Working with Columns After you've defined a table, you can reference its columns using the .columns attribute or you can just use .c:
# Accessing columns
>>> user_table.c.name
Column('name', String(length=25), table=<users>, nullable=False)
>>> user_table.c.email
Column('email', String(length=255), table=<users>, nullable=False)
# Get all column names
print(user_table.c.keys()) # ['id', 'name', 'email']
referencing columns when building queries:
from sqlalchemy import select
# Build a SELECT query
stmt = select(user_table).where(user_table.c.name == "john")
# Execute it
with engine.connect() as conn:
result = conn.execute(stmt)
for row in result:
print(row)
The with statement here is a context manager. When you do with engine.connect() as conn, it grabs a connection from the pool and assigns it to conn. When the block exits (either normally or because of an error), the connection automatically gets returned to the pool. You don't have to manually close it. This is something you'll use most of the time when working with connections.
now, the example above uses engine.connect(), which is called "commit as you go" - you need to explicitly commit any changes:
from sqlalchemy import insert
with engine.connect() as conn:
stmt = insert(user_table).values(name="john", email="john@example.com")
conn.execute(stmt)
conn.commit() # You have to call commit explicitly
There's another way using engine.begin(), which automatically commits when the block exits (or rolls back if there's an error):
with engine.begin() as conn:
stmt = insert(user_table).values(name="john", email="john@example.com")
conn.execute(stmt)
# Automatically commits here when the block exits
Using MetaData with Alembic
When you use Alembic for database schema migrations, you need to tell it about your MetaData object. In your alembic/env.py file, you'll do something like this:
from myapp.models import metadata #or whereever you created your metadata object
Point Alembic to your metadata
target_metadata = metadata
If you're using the ORM, it's the same idea, just with Base.metadata:
from myapp.models import Base
target_metadata = Base.metadata
The MetaData object is what Alembic uses to understand your schema. This is why having all your tables registered in one MetaData (or one ORM Base) is so important. I actually talked a little but about this in another blog if you are interested.
Conclusion
Every application using SQLAlchemy needs an engine to manage database connections. Whether you use Core or ORM, you always start with an engine. The MetaData object is the registry for your table schemas. In Core, you create the metadata instance yourself. In ORM, it's created for you via Base.metadata.

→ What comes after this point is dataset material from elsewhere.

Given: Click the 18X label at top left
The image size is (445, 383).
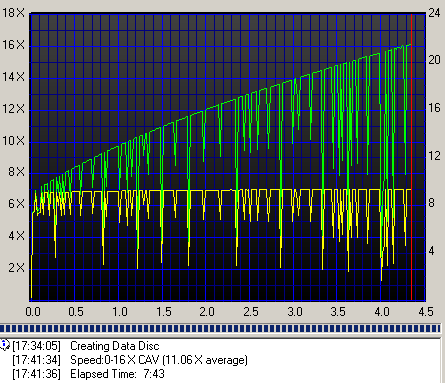Looking at the screenshot, I should tap(13, 13).
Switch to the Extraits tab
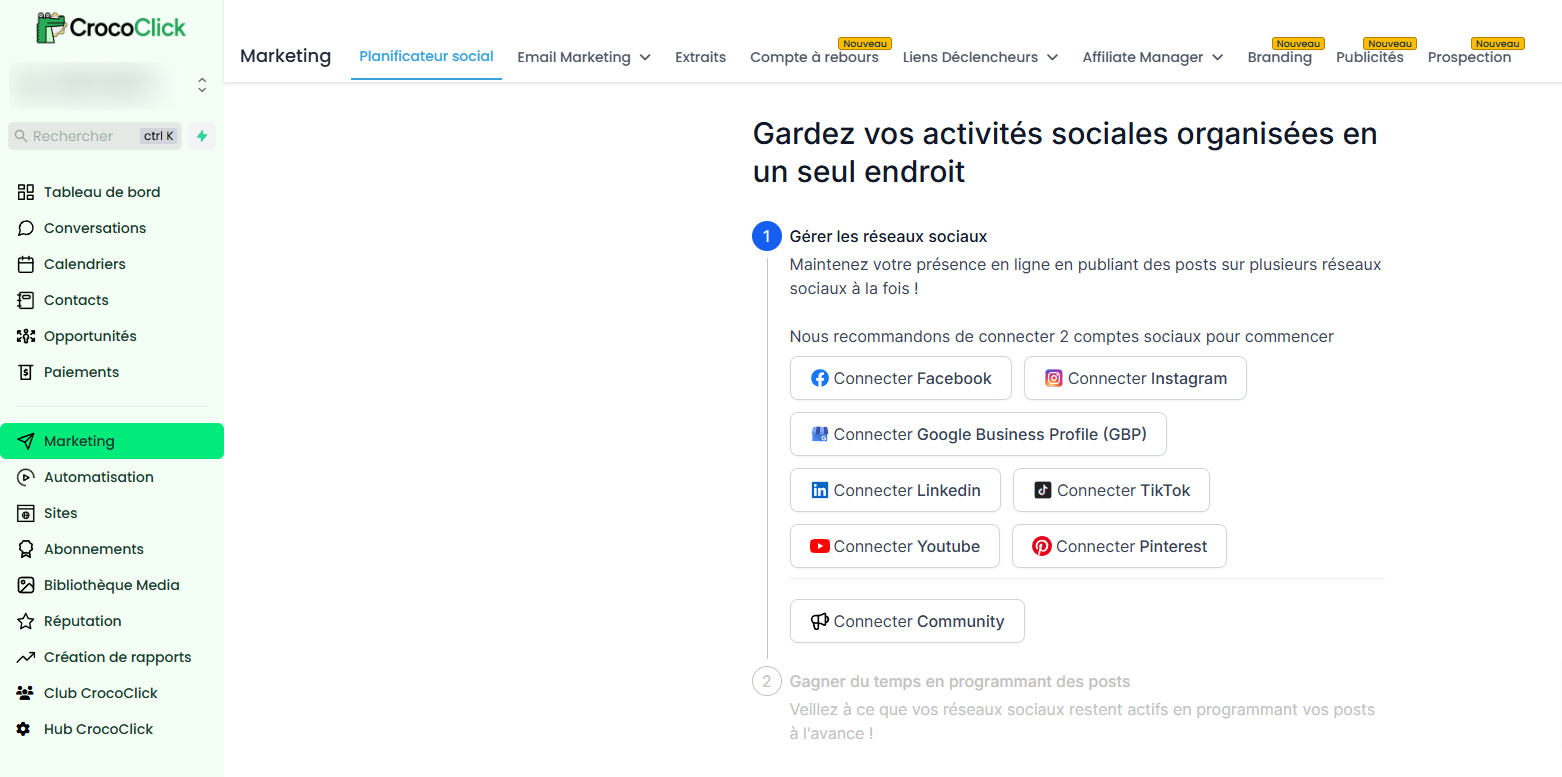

As I said starting the article, the choice between Core and ORM depends on your preference and how you want your application to be. but, I think starting with Core and getting comfortable with it before moving to ORM can help you avoid the magic you might feel from time to time when you jump straight into using the ORM. With that said there is nothing wrong with jumping straight to using the orm api. Both are valid and even better, you can mix both in the same application.